Edinburgh University is set to ban Bibles from its student halls of residence amid concern that the Holy Book is “discriminatory” and makes students of other faiths feel unwelcome.
The move is the result of protests from the students’ association and is being considered in an effort to pursue a policy of “evenly supporting all faiths”, a university spokesman said yesterday.
A Gideon Bible is traditionally placed in every new student’s room at the start of the academic year and there are currently around 2,000 Bibles in the Pollock Halls campus on the edge of Holyrood Park.
Their distribution is now seen as inappropriate and potentially offensive to non-Christians. The student body is drawn from 120 countries and represents a broad spectrum of faiths, it is argued.
Ruth Cameron, president of the Edinburgh University Students’ Association, said yesterday that it was important that students from different cultures were made to feel welcome. “The student association strongly believes in the importance of ensuring that students of all faiths feel at home in their university accommodation,” she said.
“We simply don’t want to be seen promoting one religion over another. This is not about attacking Christianity. It is about respecting diversity.”
The proposal will be voted on by the student association and is then expected to be rubber stamped by the university.
Two years ago Edinburgh University stopped saying prayers at its graduation ceremonies for similar reasons.
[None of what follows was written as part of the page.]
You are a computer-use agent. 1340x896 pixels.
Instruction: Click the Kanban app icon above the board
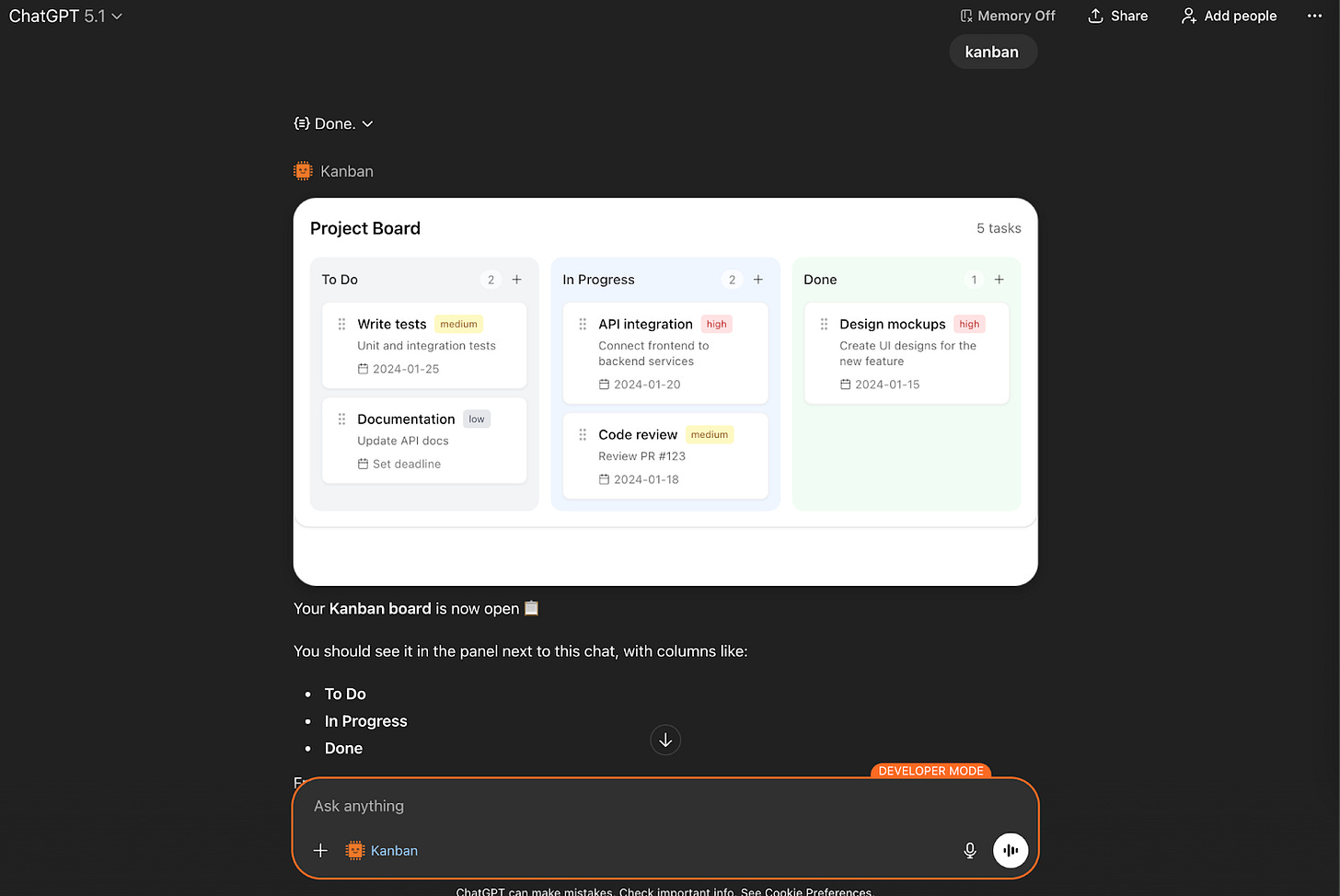pos(302,170)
This year Stirling University was forced to abandon plans to remove 6,000 Bibles from its student halls after a storm of protest from offended Christians. As a compromise the university instead invited all religious groups to supply copies of their holy texts.
The Reverend John Munro, a former chaplain at Stirling University, said at the time that withdrawing any book from a place of study smacked of intolerance. “I think there’s an agenda here, seemingly politically correct, but there’s actually a hostility towards faith by those who have none. This is repeating the worst errors which the Christian faith used to have,” he said.
An Edinburgh University spokesman said: “The University of Edinburgh does its best to take the wishes of the student body into account. Further meetings will now determine if, when and how this will be implemented.
“The student body is made up of diverse faith backgrounds which are evenly supported by the University Chaplaincy which pursues a policy of supporting all faiths and none.”
Gideons International distribute more than 63,000,000 copies of its Bible worldwide every year and many appear in hotel rooms, hospitals and prisons.
The Reverend John Lowry, of Niddrie Parish Church in Edinburgh, said: “It is very disappointing from our point of view. But I can understand why people have chosen to do this.”